Капитан перевёл полный подозрительности взгляд на вора и сплюнул через щель в зубах.

— Тоже мне, смельчак. На месте Селаха я бы тебя в клетку посадил, как попугая. Как раз до тех пор, пока мы не найдём сокровище. А потом — за борт.

— Не будь таким жадным, — сказал Тхенда. — Я честно отрабатываю свою долю.

— Честно? — Пархат приблизился к вору вплотную, нависнув над тем и глядя ему в глаза. Его голос вдруг стал тихим и вкрадчивым, а лицо, напротив, напряглось, превратившись в маску. — Ты понимаешь, куда попал, кишка? Мы, пираты, не ведём дел с сухопутными крысами. Не сообрази ты сжечь карту, в твоей черепушке уже поселились бы крабы. Так что не зли меня, или я чуток тебя подрихтую.
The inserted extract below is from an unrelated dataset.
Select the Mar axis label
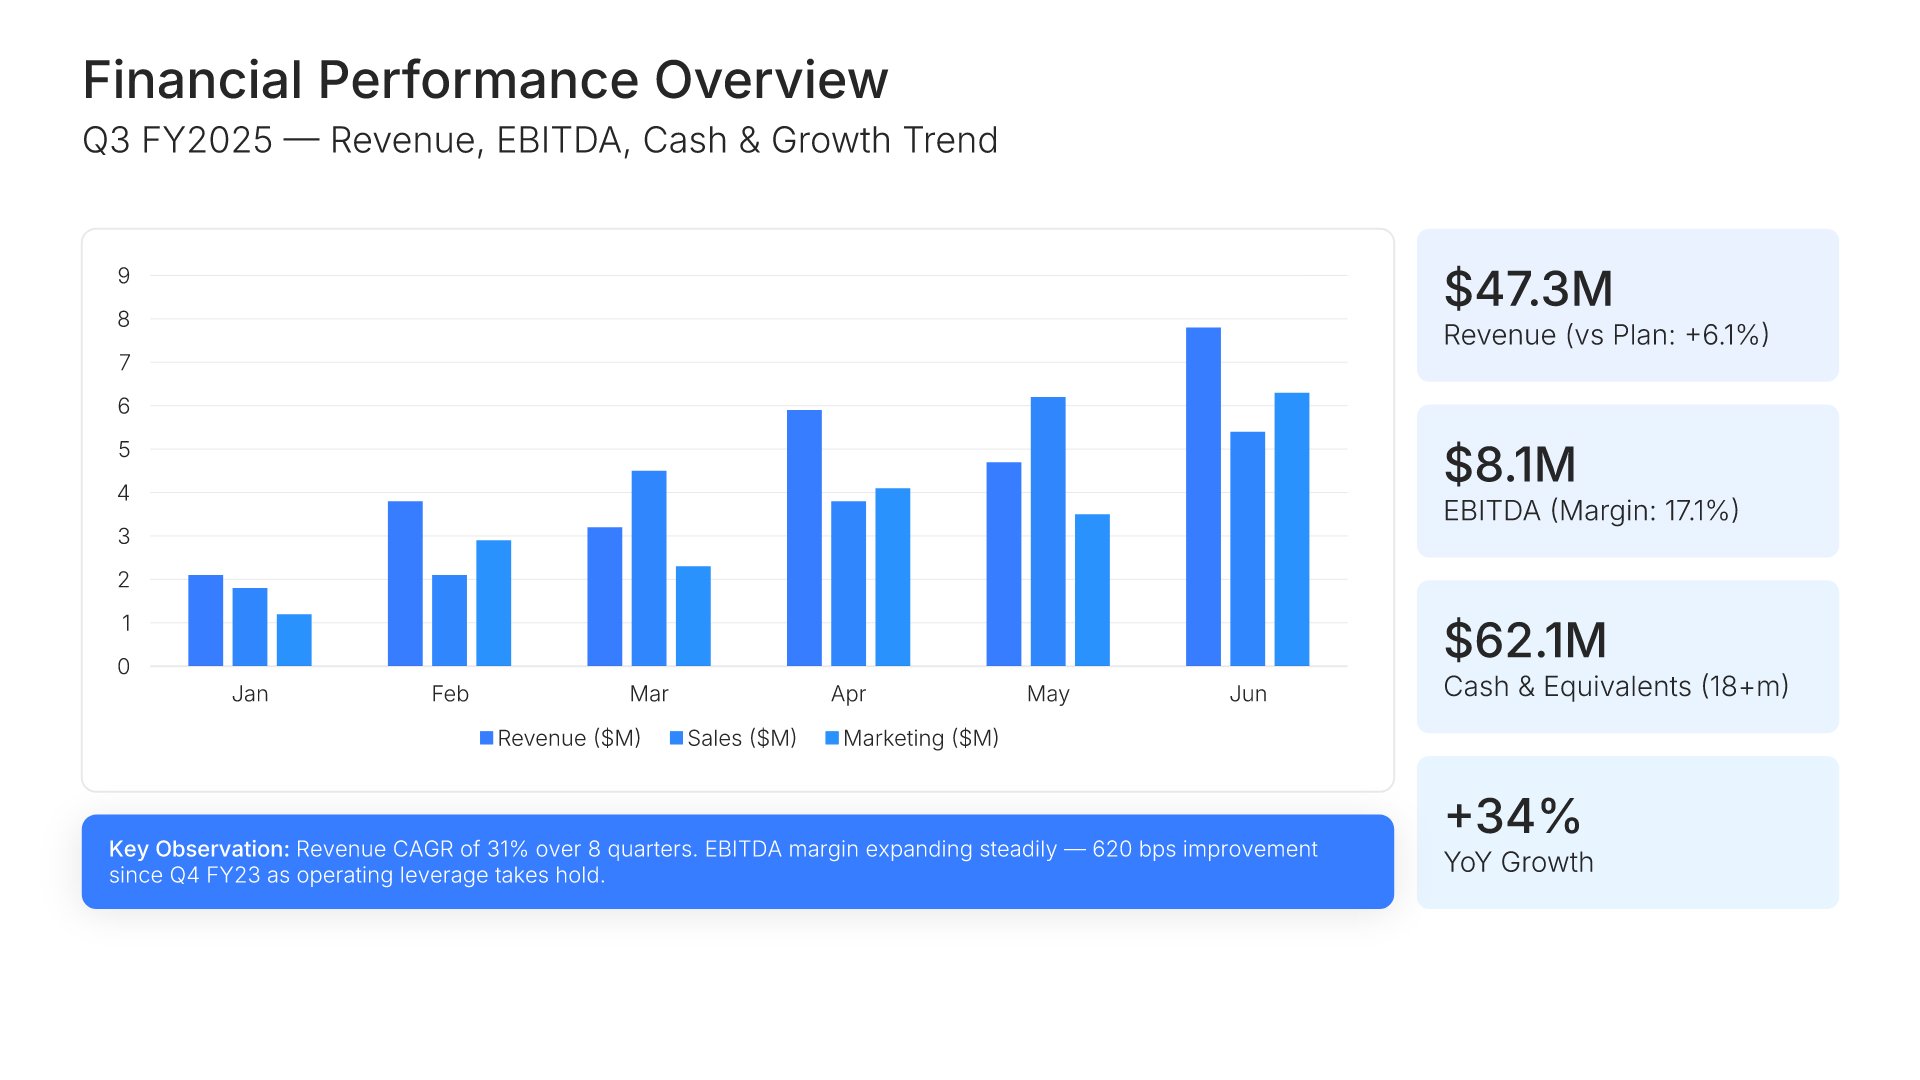The width and height of the screenshot is (1920, 1080). click(649, 694)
С этими словами он медленно поднял руку и ткнул Тхенду в грудь — одним пальцем, но довольно сильно, рассчитывая заставить вора отшатнуться.

Но ему не удалось сдвинуть авантюриста ни на палец, словно тот был прикрученной к палубе статуей. Тхенда же продолжал спокойно смотреть на капитана пиратов, что и привело последнего в бешенство. Пархат, оскалившись, с размаху толкнул вора обеими руками, но с тем же успехом, что и в прошлый раз — сам он отшатнулся сильнее. В глазах пирата мелькнуло смятение, он быстро окинул взглядом худую фигуру Тхенды, решительно не понимая, как может человек в полтора раза легче его выдержать такой толчок.

Не давая ему опомниться, вор заговорил:

— Не будем ссориться. Я не заставляю никого вести со мной дел — вы сами согласились. Я мог бы обратиться и к другим капитанам. Так что теперь уже не позорься и не маши кулаками. А свои угрозы засунь-ка себе в глотку, пока я сам этого не сделал.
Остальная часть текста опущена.